* Saved entries *
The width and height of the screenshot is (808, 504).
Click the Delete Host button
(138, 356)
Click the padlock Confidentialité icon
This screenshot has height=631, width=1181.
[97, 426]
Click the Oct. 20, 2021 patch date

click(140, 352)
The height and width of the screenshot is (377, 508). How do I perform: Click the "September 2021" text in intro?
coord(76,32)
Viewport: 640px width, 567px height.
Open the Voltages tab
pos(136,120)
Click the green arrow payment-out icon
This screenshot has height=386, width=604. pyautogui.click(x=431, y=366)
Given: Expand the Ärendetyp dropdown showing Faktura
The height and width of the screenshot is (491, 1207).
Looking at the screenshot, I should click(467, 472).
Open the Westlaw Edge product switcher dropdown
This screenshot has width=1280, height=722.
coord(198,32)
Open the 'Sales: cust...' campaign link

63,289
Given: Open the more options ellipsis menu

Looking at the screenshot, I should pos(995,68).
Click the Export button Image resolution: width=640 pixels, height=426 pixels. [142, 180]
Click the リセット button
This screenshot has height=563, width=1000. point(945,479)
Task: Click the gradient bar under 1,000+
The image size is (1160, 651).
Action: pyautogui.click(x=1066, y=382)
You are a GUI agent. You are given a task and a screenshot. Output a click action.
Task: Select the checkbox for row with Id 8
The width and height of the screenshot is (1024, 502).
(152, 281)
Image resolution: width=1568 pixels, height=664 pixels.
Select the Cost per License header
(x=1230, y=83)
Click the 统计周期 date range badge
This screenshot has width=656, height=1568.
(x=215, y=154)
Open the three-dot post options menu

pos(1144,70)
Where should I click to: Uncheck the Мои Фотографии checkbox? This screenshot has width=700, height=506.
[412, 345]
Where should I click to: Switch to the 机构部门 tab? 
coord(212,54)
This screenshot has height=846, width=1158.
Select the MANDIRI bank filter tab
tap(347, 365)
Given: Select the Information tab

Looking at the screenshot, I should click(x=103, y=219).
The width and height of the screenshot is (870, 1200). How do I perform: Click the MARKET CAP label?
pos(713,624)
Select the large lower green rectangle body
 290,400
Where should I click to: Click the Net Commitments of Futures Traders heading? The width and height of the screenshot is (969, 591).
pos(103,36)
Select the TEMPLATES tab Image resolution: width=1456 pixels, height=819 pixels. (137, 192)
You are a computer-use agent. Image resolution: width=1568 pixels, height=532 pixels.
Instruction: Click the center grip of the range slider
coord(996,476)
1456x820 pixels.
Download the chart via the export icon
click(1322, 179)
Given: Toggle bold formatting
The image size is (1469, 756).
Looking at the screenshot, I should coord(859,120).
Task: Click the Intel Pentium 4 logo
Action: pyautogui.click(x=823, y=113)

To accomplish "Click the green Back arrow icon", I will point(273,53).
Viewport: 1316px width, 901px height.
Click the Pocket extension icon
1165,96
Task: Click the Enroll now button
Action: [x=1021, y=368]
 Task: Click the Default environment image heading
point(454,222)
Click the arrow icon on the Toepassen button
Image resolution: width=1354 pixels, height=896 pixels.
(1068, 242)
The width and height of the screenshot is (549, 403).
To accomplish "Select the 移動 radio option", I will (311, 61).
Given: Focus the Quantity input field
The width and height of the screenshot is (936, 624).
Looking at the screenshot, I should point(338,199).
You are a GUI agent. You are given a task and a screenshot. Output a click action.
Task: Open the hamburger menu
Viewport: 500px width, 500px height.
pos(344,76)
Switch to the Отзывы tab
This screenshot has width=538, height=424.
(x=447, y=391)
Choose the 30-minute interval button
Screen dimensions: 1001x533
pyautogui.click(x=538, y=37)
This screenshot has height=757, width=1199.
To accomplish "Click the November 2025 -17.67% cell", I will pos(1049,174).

* Exercise prompt *
The stretch of entries above that starts with the line containing "Given: Expand the" and goes on through the line containing "You are a computer-use" is to be transcribed exactly, and no other line is to be transcribed.

* Solution to this exercise *
Given: Expand the Ärendetyp dropdown showing Faktura
The height and width of the screenshot is (491, 1207).
Looking at the screenshot, I should click(467, 472).
Open the Westlaw Edge product switcher dropdown
This screenshot has width=1280, height=722.
coord(198,32)
Open the 'Sales: cust...' campaign link

63,289
Given: Open the more options ellipsis menu

Looking at the screenshot, I should pos(995,68).
Click the Export button Image resolution: width=640 pixels, height=426 pixels. [142, 180]
Click the リセット button
This screenshot has height=563, width=1000. point(945,479)
Task: Click the gradient bar under 1,000+
The image size is (1160, 651).
Action: pyautogui.click(x=1066, y=382)
You are a GUI agent. You are given a task and a screenshot. Output a click action.
Task: Select the checkbox for row with Id 8
The width and height of the screenshot is (1024, 502).
(152, 281)
Image resolution: width=1568 pixels, height=664 pixels.
Select the Cost per License header
(x=1230, y=83)
Click the 统计周期 date range badge
This screenshot has width=656, height=1568.
(x=215, y=154)
Open the three-dot post options menu

pos(1144,70)
Where should I click to: Uncheck the Мои Фотографии checkbox? This screenshot has width=700, height=506.
[412, 345]
Where should I click to: Switch to the 机构部门 tab? 
coord(212,54)
This screenshot has height=846, width=1158.
Select the MANDIRI bank filter tab
tap(347, 365)
Given: Select the Information tab

Looking at the screenshot, I should click(x=103, y=219).
The width and height of the screenshot is (870, 1200). How do I perform: Click the MARKET CAP label?
pos(713,624)
Select the large lower green rectangle body
 290,400
Where should I click to: Click the Net Commitments of Futures Traders heading? The width and height of the screenshot is (969, 591).
pos(103,36)
Select the TEMPLATES tab Image resolution: width=1456 pixels, height=819 pixels. (137, 192)
You are a computer-use agent. Image resolution: width=1568 pixels, height=532 pixels.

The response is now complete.